• Exercise
This exercise calls for retyping every line below exactly, with the images omitted.

• Material for the task
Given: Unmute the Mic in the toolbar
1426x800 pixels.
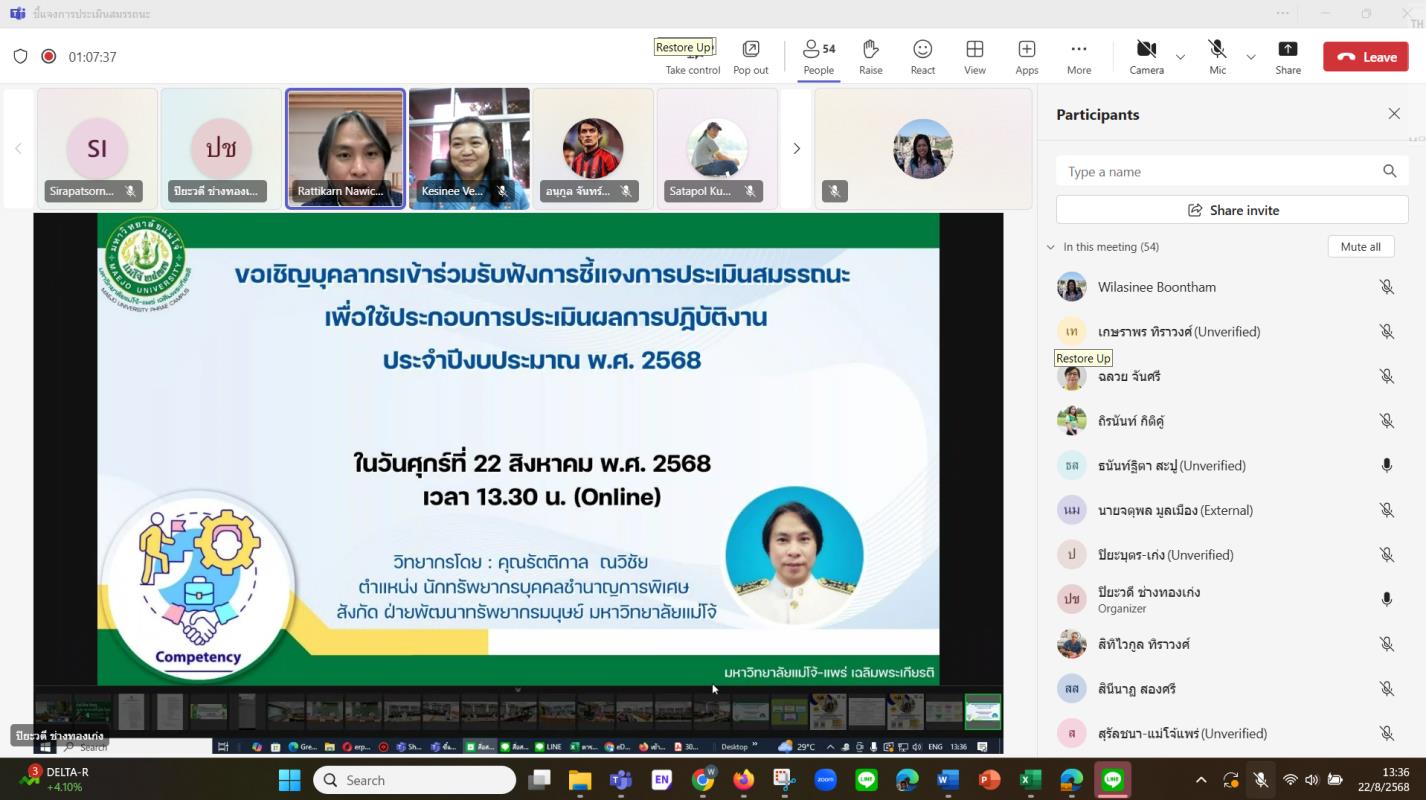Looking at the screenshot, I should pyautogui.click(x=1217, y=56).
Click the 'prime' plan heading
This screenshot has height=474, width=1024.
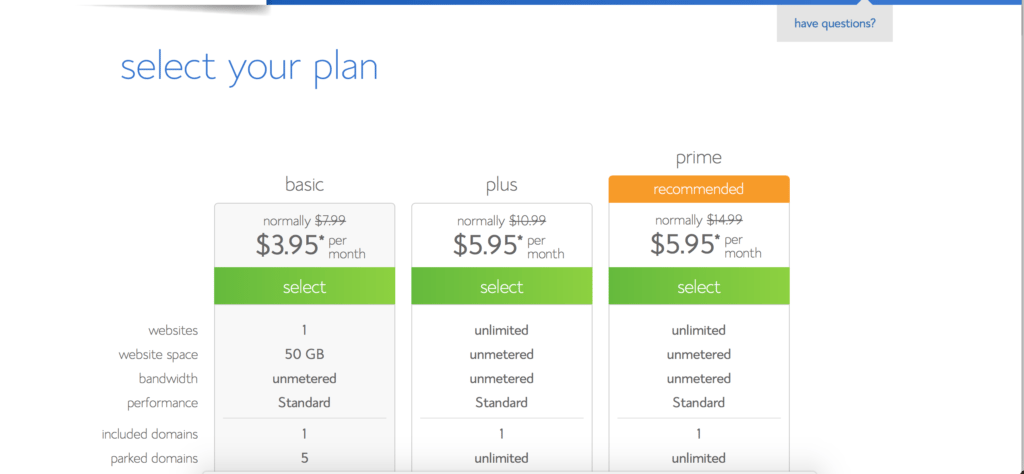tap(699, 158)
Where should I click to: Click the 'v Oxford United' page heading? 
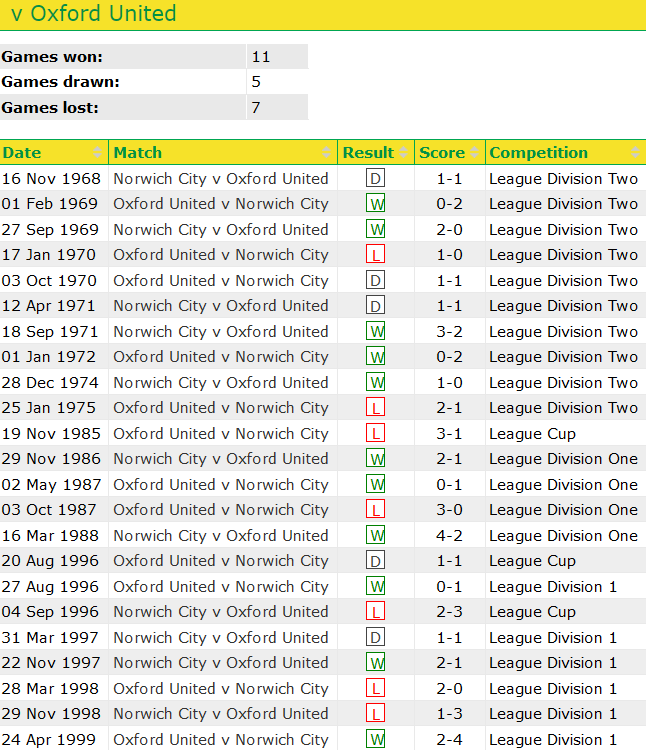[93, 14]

• Answer space
Given: Unmute the Mic in the toolbar
1426x800 pixels.
Looking at the screenshot, I should pyautogui.click(x=1217, y=56).
Click the 'prime' plan heading
This screenshot has height=474, width=1024.
tap(699, 158)
Where should I click to: Click the 'v Oxford United' page heading? 
[93, 14]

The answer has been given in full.